November 6, 2002

Dear Meteorology Library,

Congratulations! Here is another web page of yours selected for SciLinks.

Many teachers are taking advantage of the Internet to show their students
materials that enhance or extend the content covered in the curriculum.
These materials are available in the public domain, but they are often
difficult to find. We believe that by utilizing textbooks as a portal to
good online content, we can reach more teachers and students than is
possible with the traditional search engine or pointer web site. This is
simplified by the fact that 90% to 95% of students learn science through the
pages of a textbook. A direct connection from a concept on the textbook page
to materials exploring that concept in cyberspace leads readers to the kinds
of materials our professional educators believe work best in the classroom.

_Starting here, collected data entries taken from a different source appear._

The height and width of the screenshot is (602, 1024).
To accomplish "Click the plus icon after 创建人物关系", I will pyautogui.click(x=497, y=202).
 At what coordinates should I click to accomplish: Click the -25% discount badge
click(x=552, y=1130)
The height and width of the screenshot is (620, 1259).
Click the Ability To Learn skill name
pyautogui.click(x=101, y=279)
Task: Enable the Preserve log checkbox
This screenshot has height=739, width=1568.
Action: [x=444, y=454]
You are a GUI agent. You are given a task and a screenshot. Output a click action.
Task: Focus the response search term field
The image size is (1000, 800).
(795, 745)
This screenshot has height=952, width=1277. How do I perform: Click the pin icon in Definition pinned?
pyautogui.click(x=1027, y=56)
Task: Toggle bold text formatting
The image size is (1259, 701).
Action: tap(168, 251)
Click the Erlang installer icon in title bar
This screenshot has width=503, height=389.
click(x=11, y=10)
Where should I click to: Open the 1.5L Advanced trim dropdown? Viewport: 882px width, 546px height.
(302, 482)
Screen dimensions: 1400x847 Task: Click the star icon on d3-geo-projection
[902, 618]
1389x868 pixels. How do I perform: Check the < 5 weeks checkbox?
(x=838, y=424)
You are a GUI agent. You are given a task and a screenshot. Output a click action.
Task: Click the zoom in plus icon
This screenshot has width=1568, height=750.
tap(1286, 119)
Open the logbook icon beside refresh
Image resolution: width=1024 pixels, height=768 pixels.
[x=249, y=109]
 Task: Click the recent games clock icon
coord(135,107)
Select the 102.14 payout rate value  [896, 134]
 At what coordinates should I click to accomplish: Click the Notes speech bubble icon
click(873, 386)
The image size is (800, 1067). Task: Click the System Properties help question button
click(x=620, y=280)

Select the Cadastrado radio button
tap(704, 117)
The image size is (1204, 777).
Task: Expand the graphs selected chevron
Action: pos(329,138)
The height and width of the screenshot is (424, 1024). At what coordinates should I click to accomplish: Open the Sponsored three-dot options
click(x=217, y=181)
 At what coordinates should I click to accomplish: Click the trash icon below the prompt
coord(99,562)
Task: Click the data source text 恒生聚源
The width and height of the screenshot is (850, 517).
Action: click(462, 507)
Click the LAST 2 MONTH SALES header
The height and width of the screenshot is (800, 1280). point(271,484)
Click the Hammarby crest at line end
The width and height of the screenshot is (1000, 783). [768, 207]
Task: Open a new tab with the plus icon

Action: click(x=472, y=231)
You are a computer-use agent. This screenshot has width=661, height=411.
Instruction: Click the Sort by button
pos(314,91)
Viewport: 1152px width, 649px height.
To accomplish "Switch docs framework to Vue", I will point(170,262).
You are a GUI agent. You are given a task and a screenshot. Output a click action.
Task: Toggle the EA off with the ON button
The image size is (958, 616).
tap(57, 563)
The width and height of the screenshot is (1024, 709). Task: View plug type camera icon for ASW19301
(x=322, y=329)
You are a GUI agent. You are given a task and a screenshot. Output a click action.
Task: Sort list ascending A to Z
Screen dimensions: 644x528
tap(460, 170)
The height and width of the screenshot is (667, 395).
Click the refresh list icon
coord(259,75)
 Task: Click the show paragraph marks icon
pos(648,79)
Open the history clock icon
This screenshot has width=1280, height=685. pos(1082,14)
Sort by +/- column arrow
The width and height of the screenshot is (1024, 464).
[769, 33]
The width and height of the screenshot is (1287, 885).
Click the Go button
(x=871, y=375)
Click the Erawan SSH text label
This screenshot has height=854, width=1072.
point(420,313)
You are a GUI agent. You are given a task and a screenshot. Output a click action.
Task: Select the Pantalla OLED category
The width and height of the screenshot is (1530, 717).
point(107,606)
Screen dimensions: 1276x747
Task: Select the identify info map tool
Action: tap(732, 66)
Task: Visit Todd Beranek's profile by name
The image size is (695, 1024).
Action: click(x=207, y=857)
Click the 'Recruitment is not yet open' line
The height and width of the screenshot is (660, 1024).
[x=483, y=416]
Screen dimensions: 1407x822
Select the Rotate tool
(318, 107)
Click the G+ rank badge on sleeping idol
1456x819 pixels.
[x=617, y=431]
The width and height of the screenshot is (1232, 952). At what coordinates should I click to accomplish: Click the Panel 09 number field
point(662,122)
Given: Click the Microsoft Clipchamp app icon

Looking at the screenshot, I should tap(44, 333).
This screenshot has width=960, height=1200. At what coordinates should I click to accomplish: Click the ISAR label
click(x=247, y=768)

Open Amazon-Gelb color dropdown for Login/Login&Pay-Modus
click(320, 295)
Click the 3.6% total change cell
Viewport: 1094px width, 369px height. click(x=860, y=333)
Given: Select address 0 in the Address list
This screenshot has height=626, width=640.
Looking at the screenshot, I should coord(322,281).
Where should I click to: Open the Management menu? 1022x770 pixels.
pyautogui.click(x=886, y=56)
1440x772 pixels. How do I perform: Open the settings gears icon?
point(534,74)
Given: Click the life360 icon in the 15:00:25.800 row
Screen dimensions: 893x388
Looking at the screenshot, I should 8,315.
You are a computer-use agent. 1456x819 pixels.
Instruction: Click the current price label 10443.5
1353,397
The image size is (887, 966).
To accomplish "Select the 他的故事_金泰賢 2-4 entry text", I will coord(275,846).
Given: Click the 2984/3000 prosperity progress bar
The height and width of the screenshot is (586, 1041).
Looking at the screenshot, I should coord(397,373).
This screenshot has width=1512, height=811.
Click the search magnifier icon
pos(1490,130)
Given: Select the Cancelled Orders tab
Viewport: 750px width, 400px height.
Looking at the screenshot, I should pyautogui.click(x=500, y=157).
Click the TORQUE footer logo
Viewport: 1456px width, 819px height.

You are receiving this letter because one of your web pages was selected by
our team of teachers who reviewed it using a stringent set of criteria that
ensure selected materials have accurate content and effective pedagogy. You
can review the criteria they used by visiting
http://www.scilinks.org/nsfinstitute/criteria.htm

Once a web site is selected, we place its URL in a database, correlate it to
the National Science Education Standards, and write a brief description that
identifies one or more of its salient characteristics. When a reader (a
teacher, student, or even parent) of a SciLinked textbook comes across a
SciLinks icon in their textbook, they know that the content on that page has
been enhanced with online content specifically connected to a single
concept. The reader goes to the free SciLinks web site, and they type in a
code found on the pages of that text, and the SciLinks search engine reports
the five to 15 pages our teachers selected.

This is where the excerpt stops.